Items listed in a dataset:
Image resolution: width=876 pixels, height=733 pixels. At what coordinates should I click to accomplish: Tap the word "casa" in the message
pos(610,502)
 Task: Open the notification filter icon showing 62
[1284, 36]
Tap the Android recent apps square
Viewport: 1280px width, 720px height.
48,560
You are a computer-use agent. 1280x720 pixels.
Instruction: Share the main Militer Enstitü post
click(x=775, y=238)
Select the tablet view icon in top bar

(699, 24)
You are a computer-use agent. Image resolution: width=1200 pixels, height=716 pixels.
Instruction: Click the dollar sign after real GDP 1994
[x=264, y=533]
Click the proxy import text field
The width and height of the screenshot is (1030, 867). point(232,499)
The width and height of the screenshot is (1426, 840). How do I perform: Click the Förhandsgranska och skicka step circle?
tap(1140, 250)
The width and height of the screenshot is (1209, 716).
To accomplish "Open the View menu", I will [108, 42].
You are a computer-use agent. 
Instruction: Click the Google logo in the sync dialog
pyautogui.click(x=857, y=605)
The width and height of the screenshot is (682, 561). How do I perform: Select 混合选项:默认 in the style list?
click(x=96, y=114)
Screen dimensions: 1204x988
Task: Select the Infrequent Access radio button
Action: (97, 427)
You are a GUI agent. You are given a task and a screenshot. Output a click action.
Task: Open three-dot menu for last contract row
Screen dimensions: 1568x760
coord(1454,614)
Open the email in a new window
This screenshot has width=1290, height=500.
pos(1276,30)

▶ AIM OF THE TASK: Please copy every line of the data that carries the string "computer".

▶ FINAL ANSWER:
You are a computer-use agent. 1280x720 pixels.
You are a computer-use agent. Image resolution: width=1200 pixels, height=716 pixels.
You are a computer-use agent. 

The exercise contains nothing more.